Top of DATA FOR PROCESSING

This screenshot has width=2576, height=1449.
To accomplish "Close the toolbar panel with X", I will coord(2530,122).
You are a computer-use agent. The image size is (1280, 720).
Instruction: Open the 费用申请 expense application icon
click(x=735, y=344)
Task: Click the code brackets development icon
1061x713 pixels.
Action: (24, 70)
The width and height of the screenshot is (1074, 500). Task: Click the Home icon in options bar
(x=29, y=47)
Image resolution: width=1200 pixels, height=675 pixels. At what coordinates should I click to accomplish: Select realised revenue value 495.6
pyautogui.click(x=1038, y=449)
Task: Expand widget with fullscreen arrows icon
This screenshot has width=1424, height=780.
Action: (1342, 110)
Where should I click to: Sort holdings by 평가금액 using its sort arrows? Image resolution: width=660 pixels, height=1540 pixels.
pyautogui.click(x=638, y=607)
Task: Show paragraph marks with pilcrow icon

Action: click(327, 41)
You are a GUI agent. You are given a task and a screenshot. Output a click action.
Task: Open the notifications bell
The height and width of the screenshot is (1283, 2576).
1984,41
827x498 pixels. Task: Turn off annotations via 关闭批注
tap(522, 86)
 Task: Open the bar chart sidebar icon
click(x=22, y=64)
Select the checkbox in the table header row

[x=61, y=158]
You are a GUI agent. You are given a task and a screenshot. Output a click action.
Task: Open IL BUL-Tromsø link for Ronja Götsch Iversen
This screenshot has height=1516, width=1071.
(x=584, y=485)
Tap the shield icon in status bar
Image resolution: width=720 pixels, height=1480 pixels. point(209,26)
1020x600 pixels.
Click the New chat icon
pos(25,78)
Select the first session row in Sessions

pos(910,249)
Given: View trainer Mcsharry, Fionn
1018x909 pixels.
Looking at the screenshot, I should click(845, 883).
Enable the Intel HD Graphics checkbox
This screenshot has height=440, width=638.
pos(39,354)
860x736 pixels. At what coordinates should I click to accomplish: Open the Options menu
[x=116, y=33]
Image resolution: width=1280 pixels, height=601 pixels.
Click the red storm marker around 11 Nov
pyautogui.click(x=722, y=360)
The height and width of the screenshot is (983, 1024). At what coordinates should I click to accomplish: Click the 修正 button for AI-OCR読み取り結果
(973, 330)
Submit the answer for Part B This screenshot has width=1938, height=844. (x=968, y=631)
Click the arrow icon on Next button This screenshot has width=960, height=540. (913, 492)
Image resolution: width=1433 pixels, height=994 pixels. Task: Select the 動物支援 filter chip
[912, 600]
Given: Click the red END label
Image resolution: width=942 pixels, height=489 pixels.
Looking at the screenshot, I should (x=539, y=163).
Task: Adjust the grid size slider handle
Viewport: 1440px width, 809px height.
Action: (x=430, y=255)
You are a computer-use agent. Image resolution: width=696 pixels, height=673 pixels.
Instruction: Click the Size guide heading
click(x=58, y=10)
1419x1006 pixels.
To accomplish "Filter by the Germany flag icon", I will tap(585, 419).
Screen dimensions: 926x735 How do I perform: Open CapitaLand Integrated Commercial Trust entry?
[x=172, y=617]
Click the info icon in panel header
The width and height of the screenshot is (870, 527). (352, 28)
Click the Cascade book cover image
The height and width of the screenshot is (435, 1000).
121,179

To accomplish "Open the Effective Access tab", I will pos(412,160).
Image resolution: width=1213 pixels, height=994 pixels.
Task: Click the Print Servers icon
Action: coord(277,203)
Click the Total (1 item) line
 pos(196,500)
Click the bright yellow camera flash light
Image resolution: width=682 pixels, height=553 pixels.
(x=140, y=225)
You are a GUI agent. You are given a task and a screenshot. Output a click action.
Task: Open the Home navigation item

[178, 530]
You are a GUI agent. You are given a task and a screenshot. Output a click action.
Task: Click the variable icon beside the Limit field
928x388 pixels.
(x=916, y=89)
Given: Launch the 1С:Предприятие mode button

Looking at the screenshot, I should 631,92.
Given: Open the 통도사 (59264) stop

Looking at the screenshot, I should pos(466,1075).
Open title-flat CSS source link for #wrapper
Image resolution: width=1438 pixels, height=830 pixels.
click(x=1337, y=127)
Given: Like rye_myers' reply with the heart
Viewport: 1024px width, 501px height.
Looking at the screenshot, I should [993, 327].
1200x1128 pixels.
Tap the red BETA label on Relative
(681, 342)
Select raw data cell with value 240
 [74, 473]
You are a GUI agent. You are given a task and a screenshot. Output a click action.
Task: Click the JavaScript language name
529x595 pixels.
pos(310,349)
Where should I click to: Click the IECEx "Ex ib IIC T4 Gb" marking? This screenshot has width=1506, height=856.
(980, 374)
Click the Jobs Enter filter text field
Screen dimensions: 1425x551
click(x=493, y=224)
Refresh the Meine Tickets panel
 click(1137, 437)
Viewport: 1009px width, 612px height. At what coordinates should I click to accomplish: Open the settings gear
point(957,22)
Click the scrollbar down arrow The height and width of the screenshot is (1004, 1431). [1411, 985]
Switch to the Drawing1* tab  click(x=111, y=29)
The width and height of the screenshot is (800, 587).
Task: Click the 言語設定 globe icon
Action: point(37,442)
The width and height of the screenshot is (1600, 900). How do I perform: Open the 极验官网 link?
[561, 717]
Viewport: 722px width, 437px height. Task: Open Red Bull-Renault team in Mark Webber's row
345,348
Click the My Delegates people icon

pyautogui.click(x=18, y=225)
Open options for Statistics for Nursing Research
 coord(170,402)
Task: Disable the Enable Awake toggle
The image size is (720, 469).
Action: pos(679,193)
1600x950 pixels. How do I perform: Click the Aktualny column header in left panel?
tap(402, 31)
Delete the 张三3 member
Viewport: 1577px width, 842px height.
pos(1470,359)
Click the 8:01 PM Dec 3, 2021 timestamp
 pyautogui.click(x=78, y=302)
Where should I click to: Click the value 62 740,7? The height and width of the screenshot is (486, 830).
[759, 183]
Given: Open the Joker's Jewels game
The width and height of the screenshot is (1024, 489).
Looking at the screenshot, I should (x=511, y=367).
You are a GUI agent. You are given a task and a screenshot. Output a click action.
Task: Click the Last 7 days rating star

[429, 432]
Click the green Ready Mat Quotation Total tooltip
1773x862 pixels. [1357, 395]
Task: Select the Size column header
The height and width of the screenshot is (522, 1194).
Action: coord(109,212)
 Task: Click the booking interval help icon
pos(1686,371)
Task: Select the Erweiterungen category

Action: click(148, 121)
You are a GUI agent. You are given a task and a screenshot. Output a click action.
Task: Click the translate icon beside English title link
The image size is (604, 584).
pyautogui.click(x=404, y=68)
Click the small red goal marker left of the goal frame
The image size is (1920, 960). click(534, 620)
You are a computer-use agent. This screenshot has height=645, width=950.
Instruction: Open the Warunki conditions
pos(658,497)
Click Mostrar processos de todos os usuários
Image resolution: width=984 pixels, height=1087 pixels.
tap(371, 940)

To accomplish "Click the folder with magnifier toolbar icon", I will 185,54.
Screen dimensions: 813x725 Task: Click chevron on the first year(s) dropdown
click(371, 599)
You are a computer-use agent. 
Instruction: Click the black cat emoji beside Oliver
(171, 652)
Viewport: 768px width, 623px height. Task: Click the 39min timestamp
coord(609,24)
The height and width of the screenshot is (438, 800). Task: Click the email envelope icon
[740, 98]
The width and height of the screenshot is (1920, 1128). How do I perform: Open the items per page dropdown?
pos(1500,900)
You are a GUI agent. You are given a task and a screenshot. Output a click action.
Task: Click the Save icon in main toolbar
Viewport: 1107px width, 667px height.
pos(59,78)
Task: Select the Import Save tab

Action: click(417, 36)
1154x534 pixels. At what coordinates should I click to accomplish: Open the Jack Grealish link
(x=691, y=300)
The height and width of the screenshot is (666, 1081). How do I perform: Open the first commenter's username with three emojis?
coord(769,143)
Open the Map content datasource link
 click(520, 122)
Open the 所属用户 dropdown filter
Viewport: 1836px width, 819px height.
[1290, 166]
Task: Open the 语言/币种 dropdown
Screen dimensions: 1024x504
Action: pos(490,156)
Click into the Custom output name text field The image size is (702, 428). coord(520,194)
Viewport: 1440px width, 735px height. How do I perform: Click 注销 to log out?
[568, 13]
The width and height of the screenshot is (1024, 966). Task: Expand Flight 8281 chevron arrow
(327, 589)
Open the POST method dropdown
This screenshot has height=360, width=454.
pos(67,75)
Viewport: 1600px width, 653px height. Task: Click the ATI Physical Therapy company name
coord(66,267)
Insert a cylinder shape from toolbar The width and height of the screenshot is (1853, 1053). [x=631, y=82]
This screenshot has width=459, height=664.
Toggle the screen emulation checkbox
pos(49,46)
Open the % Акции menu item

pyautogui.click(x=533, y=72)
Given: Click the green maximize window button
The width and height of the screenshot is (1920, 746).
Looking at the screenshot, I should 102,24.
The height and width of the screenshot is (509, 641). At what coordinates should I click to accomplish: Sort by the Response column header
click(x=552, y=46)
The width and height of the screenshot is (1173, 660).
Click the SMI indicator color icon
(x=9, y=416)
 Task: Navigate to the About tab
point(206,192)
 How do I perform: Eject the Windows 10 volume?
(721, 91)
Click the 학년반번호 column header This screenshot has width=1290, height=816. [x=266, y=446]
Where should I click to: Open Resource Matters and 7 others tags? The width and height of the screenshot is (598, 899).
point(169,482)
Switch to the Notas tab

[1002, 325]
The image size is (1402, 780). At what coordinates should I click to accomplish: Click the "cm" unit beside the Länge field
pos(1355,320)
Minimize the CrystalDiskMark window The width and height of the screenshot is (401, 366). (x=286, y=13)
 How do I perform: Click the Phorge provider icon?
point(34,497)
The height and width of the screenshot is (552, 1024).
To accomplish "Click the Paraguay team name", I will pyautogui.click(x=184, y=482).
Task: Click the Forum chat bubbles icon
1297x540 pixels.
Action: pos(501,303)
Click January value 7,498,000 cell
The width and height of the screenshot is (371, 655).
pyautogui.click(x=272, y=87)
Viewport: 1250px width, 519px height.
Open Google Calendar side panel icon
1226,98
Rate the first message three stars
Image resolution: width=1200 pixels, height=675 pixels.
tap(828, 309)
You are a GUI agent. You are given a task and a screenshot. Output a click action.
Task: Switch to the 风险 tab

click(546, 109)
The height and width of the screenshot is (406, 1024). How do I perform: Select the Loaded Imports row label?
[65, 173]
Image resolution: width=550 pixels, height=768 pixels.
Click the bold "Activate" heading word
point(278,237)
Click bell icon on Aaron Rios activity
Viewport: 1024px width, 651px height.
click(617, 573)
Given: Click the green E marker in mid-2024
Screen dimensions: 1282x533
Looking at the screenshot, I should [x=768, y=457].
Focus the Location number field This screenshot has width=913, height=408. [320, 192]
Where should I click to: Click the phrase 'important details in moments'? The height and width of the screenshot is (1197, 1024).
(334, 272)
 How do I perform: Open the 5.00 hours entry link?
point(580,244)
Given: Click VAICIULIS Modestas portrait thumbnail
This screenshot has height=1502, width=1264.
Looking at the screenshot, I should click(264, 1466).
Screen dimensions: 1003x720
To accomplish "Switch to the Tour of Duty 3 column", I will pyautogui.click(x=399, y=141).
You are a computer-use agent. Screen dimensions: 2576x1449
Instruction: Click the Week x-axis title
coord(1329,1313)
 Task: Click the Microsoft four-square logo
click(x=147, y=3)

Bottom of DATA FOR PROCESSING

From the line with "Viewport: 1024px width, 651px height." through the last line of the records, set down every line exactly as written and leave out all others.

SOLVED PROBLEM –
Viewport: 1024px width, 651px height.
click(617, 573)
Given: Click the green E marker in mid-2024
Screen dimensions: 1282x533
Looking at the screenshot, I should [x=768, y=457].
Focus the Location number field This screenshot has width=913, height=408. [320, 192]
Where should I click to: Click the phrase 'important details in moments'? The height and width of the screenshot is (1197, 1024).
(334, 272)
 How do I perform: Open the 5.00 hours entry link?
point(580,244)
Given: Click VAICIULIS Modestas portrait thumbnail
This screenshot has height=1502, width=1264.
Looking at the screenshot, I should click(264, 1466).
Screen dimensions: 1003x720
To accomplish "Switch to the Tour of Duty 3 column", I will pyautogui.click(x=399, y=141).
You are a computer-use agent. Screen dimensions: 2576x1449
Instruction: Click the Week x-axis title
coord(1329,1313)
 Task: Click the Microsoft four-square logo
click(x=147, y=3)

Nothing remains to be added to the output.